Hart Island, Hart Island Project, Melinda Hunt, mass burials, NYC cemetery, Vicky Pavia
Vicky Pavia visiting Hart Island in 1994 to commemorate baby Denise’s 40th birthday ©1994 Joel Sternfeld/The Hart Island Project

Where did your fascination with Hart Island come from? Do you have a personal connection?

I don’t have any relative buried on Hart Island because I grew up in Canada. The Hart Island Project began in 1991, soon after I became a naturalized citizen. As an immigrant artist, I was interested in re-photographing Jacob Riis’s first images. I collaborated with Joel Sternfeld to produce a book published in 1998. We were the last people able to photograph the burials and the island. After the book, Hart Island, was published, people began contacting me for help getting access to Hart Island. I had already arranged for one mother to visit in 1994, and we photographed her visit for our book. Other people wanted to visit the island as Vicky had.

Tell us a bit about Shawn Sheridan and how your interaction with him influenced the Hart Island Project.

Thus, the Hart Island Project began well before I met Shawn Sheridan. It was the subject of censorship by the city in 1993. This led me to produce a public artwork at Madison Square Park in 1994, celebrating that park’s history as a potter’s field and the artwork, Circle of Hope, led to the revitalization of Madison Square as well as the current, seasonal public art program at that location. The Hart Island Project was the inaugural exhibit at the Lower East Side Tenement Museum in 1997-98.

I was sort of an expert by the time Shawn Sheridan contacted me in 2007. His father was buried in July 1982, the same month as a homicide victim in my film, “Hart Island: An American Cemetery.” Sean was unable to get his father’s burial record from the DOC. They told him they could not find it. I recalled seeing a page from that ledger book presented as evidence in the 2005 homicide trial of Mark Ferrara in Jersey City. I told Shawn that I felt the DOC had that ledger book and that we could work with an attorney to get his father’s burial record. I met with David Rankin, an attorney who specialized in FOIL requests. He suggested that we get a large number of burial records. So that is how I acquired the first batch of records for our current database.

Hart Island, Hart Island Project, Melinda Hunt, mass burials, NYC cemetery

Hart Island, Hart Island Project, Melinda Hunt, mass burials, NYC cemetery
Entries for Joseph Canonico on the Hart Island Project

How has the website grown since you first started it?

The website has grown because we are continually adding burial data and now GPS information. We now have mapping tools combined with burial information and user-added stories. I was lucky enough to get a new media grant from NYSCA in 2011 and found willing collaborators in graphic designers Studio AIRPORT, front-end developers Red Dot, and back-end developers Inspire Innovation, all based in Utrecht, Netherlands, to build the Traveling Cloud Museum.

What type of stories are people telling on the site?

Most of the stories are personal stories written by people who have never had a chance to publicly talk about a person missing from their lives.

How does one go about visiting relatives or friends buried there now?

Currently, no one can visit actual grave sites without an attorney to negotiate their visit.
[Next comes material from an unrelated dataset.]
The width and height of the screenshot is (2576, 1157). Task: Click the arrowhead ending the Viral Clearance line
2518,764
Visits must be planned well in advance. It is not a comfortable process for most people, and things tend to go wrong with so many requirements to be met prior to each visit.
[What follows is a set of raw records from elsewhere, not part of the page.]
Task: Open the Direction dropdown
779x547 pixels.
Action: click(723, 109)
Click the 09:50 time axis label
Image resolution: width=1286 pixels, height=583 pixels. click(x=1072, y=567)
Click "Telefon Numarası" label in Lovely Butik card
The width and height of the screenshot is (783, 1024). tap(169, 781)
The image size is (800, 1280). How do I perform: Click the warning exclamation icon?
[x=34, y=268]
What if someone knows no one buried there — can they still negotiate a visit?

The DOC will not let people visit either way. I am interested in securing the rights for everyone to visit regardless of their relationships. The initial censorship of inmate writings in the artwork I designed with Margot Lovejoy for City Hall Park titled “Just Outside the City” is what drove me forward to produce other works to overcome the prohibitions against Hart Island stories being told. Graveside commemoration is freedom of speech and is important to history and art. I am committed to defending the rights of anyone to visit a grave, especially on public land.

Hart Island, Hart Island Project, Melinda Hunt, mass burials, NYC cemetery
Aerial view of the current designated burial sites, via Melinda Hunt/Hart Island Project

We know that your efforts led to the introduction of legislation in 2014 that would give control of the cemetery to the Department of Parks and Recreation so that people can freely visit the island. What are the next steps in seeing the act pass?

Bills 133 and 134 are legislation that was re-introduced on March 12, 2014. The next step is a public hearing for these bills. I hope that lots of people will show up for these hearings that are yet-to-be scheduled.

Emmylou Harris has offered to do a benefit concert in August and we are looking for a venue. One of the former potter’s field parks would be great for a concert. But the Parks Department is not happy about gaining jurisdiction, so I am not sure if they will offer a park.  Public support is critical right now to the success of this bill and funding for a park.

What are the other public parks in the city that were once burial grounds?

The first public parks in New York City came into the public domain as public cemeteries. Madison Square was the first to designated as “a public square forever” by the City Council. This established a tradition of subsequent potter’s field becoming public parks in New York. With the exception of the potter’s field that was located under what is now Park Avenue, where the bodies were removed and reburied on Randall’s Island to make way for the New York Central Railroad tracks, these parks are still burial grounds. The potter’s fields saved green space for future generations of New Yorkers.

Hart Island, Hart Island Project, Melinda Hunt, mass burials, NYC cemetery
A new mass grave with burial records, via Melinda Hunt/Hart Island Project

How will the interactive elements of the Hart Island Project website factor into the physical memorial?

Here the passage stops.